**Records to use:**
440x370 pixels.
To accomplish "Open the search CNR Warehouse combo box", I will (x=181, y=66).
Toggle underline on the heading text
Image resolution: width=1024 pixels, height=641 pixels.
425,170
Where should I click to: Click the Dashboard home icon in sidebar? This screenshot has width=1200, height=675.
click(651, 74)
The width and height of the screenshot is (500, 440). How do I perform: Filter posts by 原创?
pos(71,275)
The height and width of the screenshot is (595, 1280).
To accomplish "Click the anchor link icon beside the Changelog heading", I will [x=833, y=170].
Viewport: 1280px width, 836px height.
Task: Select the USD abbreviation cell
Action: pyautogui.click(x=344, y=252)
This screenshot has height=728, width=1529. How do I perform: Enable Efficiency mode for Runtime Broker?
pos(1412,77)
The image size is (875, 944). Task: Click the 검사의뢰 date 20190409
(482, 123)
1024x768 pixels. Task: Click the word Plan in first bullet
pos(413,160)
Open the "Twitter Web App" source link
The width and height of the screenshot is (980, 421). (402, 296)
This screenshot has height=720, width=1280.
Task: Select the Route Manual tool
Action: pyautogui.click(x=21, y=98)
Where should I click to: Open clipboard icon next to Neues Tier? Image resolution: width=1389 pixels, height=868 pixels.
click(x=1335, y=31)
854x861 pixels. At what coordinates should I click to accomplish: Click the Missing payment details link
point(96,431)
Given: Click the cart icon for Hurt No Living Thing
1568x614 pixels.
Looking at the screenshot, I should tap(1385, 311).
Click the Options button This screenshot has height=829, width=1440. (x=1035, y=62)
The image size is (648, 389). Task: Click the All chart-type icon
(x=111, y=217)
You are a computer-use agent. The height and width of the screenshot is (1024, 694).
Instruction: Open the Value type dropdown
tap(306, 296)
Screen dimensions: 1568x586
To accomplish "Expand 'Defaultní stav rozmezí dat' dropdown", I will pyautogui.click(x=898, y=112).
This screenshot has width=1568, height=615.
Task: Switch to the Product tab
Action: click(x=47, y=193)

**To do:**
Duplicate the records word for word, from the line containing "You are a computer-use" through the last line of the records, including both ends.

**Completed task:**
You are a computer-use agent. The height and width of the screenshot is (1024, 694).
Instruction: Open the Value type dropdown
tap(306, 296)
Screen dimensions: 1568x586
To accomplish "Expand 'Defaultní stav rozmezí dat' dropdown", I will pyautogui.click(x=898, y=112).
This screenshot has width=1568, height=615.
Task: Switch to the Product tab
Action: click(x=47, y=193)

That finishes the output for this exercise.